Quantum effects induced by two classical fields in a coherent cavity field containing two two-level atoms

The paper derives an exact solution for a two-qubit system coupling to a quantized cavity field driven by two different types of external fields when the cavity is initially in a coherent field state. The two-qubit quantum coherence via the Jensen-Shannon divergence and the two-qubit entanglement via the negativity are investigated under the effects of the physical parameters. The results are depicted that, the generated two-qubit effects depend on the external-qubit and the external-field detunings as well as the initial cavity coherent intensity. It is found that the increase of the parameters of the initial coherent states, the detuning between the cavity field and the external classical field, and the detuning between the qubit and the external classical fields are played a key role in the dynamics of the population inversion and the generated entropic qubit-cavity entanglement.

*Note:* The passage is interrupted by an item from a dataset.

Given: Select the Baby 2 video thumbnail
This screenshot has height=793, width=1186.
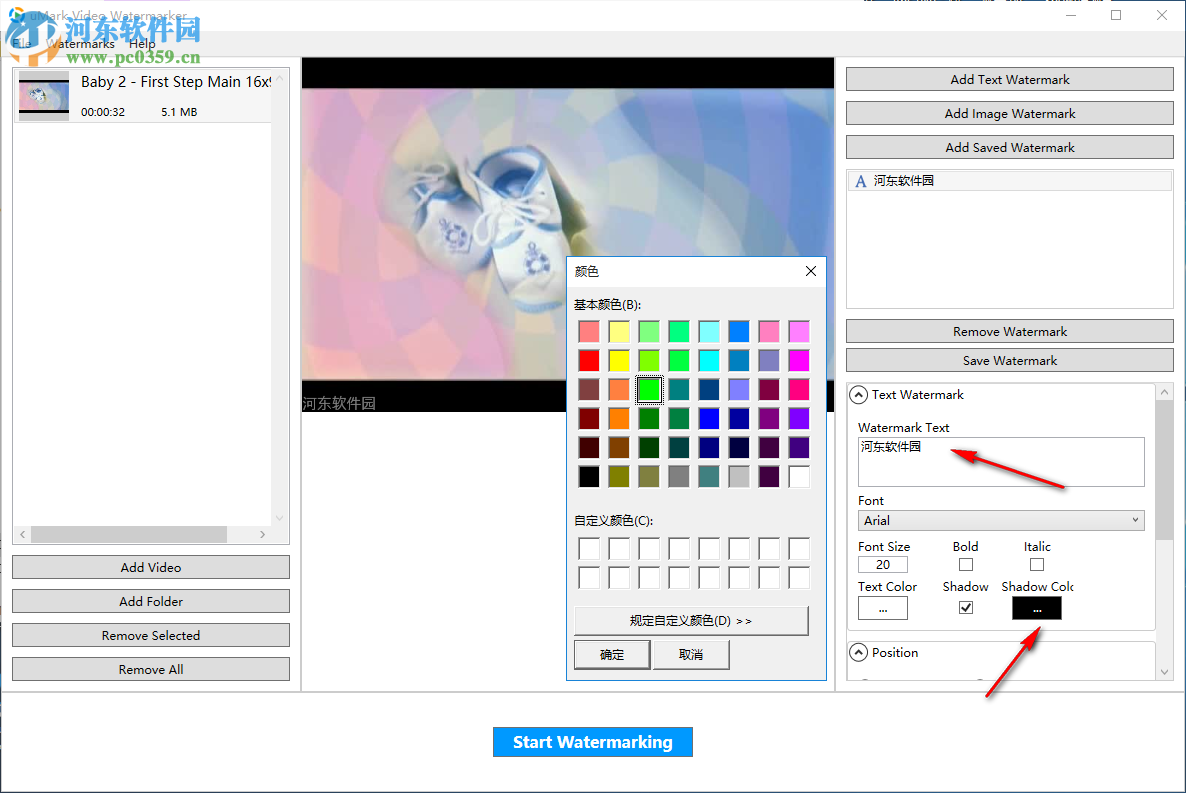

The oscillation amplitudes of the atomic population can be improved when the classical-field detuning is equal to the qubit detuning, and they can be weakened dramatically when the qubit detuning is smaller than the classical-field detuning. The qubit-cavity entanglement can be improved when the classical-field detuning is larger than the qubit detuning, and vice versa.

Automated summary

This paper investigates the quantum coherence and entanglement of a two-qubit system coupling to a quantized cavity field under the effects of physical parameters. The results show that the dynamics of population inversion and qubit-cavity entanglement are influenced by parameters such as initial coherent states, detunings, and external classical fields. The oscillation amplitudes of atomic population and the qubit-cavity entanglement can be improved or weakened depending on the detunings between the qubit and the classical field.